I have the option of etching my own boards with 4 output pairs per channel which I may do anyway but would the driver stage or anything else need any adjustment in order for this to work for 4 ohm loads?

I already modified the PCB image making it longer and adding an extra output pair. I also modified the power and output traces making them slightly wider. I also modified the silkscreen to use with these changes. I can share with the group if OS and Jason are ok with this. I could also really use an extra pair of eyes to make sure everything is good although I am quite sure it is.

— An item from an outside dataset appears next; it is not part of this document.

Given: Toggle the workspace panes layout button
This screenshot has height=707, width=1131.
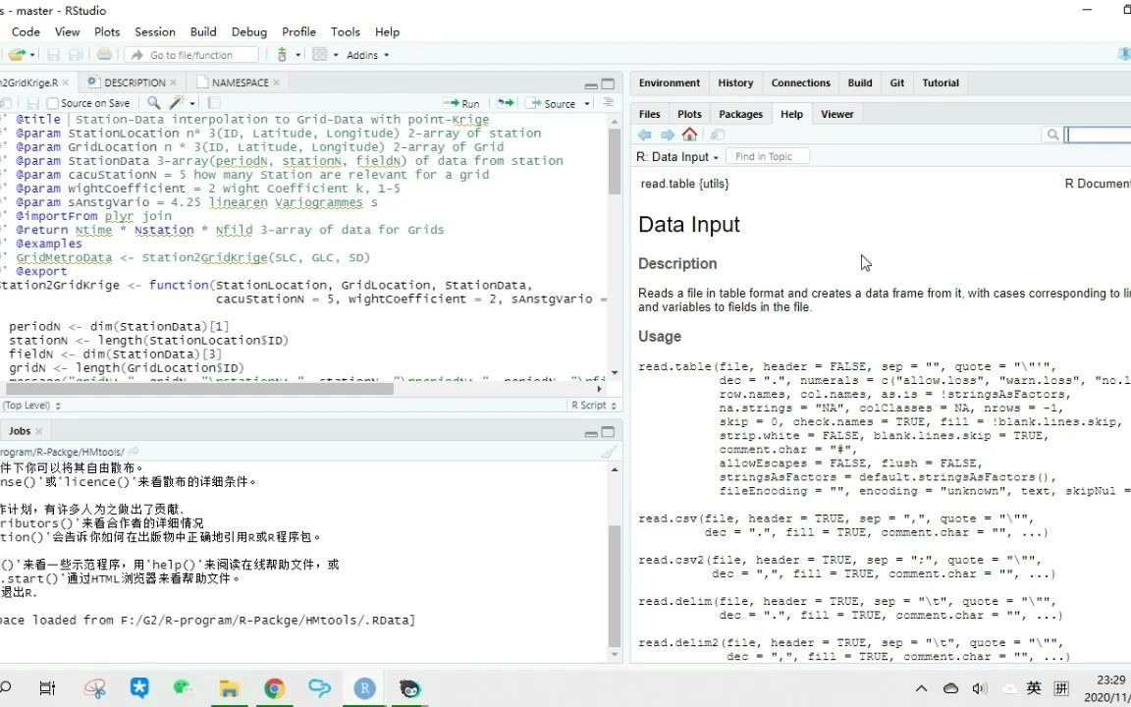Looking at the screenshot, I should pos(319,55).
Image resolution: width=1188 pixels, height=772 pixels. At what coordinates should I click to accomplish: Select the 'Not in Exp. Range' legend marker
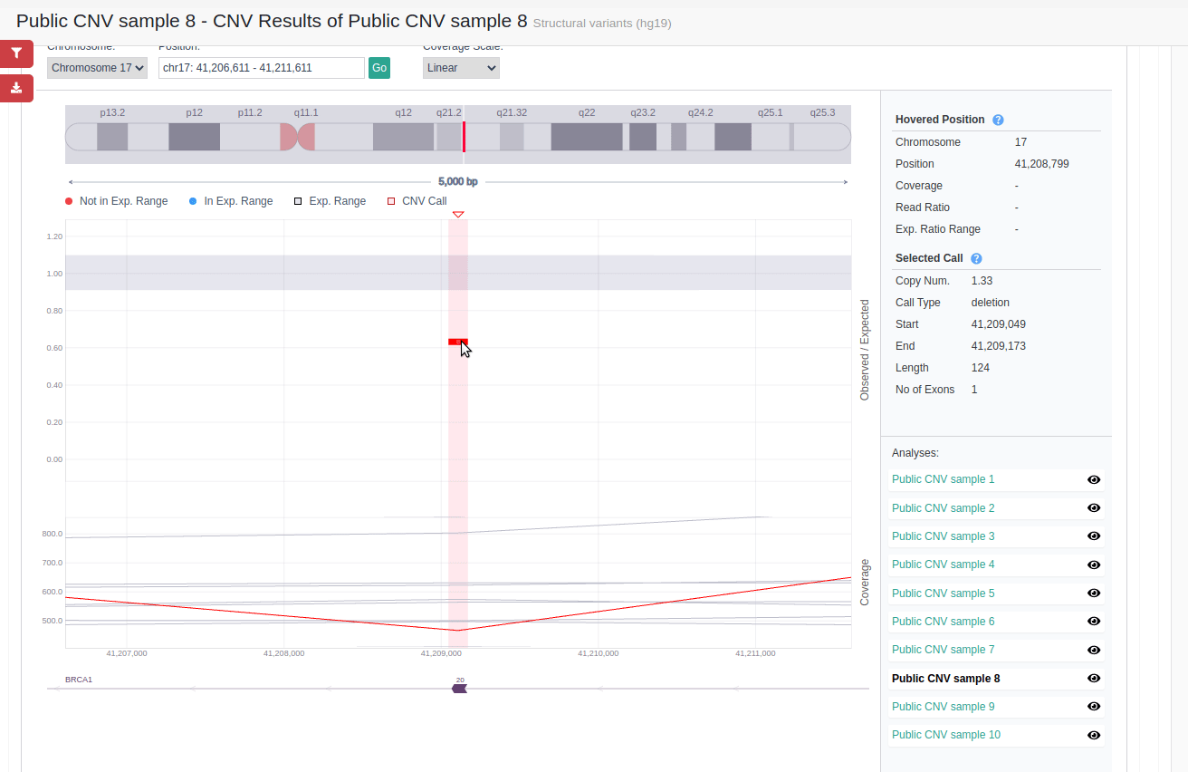coord(68,200)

(Just to note that I did want to contribute to the forum and have also bought the v2.4 boards as well as the soft start and DC protect boards.)
 
I have the NJW3281G/1302G output pairs and MJE15032G/MJE15033G drivers along with the rest of your mouser BOM that you shared with us for v2.4 boards... Can this setup handle 42-0-42 VAC rated transformers with a 4 ohm load? The traffos are fairly large and will not sag all that much (rated at 480 VA per channel).

I have the option of etching my own boards with 4 output pairs per channel which I may do anyway but would the driver stage or anything else need any adjustment in order for this to work for 4 ohm loads?

I already modified the PCB image making it longer and adding an extra output pair. I also modified the power and output traces making them slightly wider. I also modified the silkscreen to use with these changes. I can share with the group if OS and Jason are ok with this. I could also really use an extra pair of eyes to make sure everything is good although I am quite sure it is.

(Just to note that I did want to contribute to the forum and have also bought the v2.4 boards as well as the soft start and DC protect boards.)

You should be OK. :) 56-58V rails with NJWxxxx at 4R is alright as long
as you don't run a constant 110V p-p @ 4R.
Typical music (even techno w/ 303 synth) will not make for "magic smoke".

.. a 20Hz bass signal is 25ms (6+A SOA - 60V)
per device/per cycle. Even with thermal derating (1/3 less SOA-60C),
3 pair NJW can handle the expected 12A load each 25ms cycle.

Bottom line , 3 pair NJW @ <60V might even be able to do 2-3R for those
25ms cycles - continuous (with a large heatsink). Music is not "continuous".

OS
 
In O.S's 2.4 BOM he has C5 listed as 22uF to 47uF, 63V to 100V.

In his Mouser saved project he has no such capacitor as far as I can tell, but he does have a 22uF 35V that seems to be extra.

Are these what I am supposed to use for both C5 and C9?? Is this 35V cap enough voltage for C5?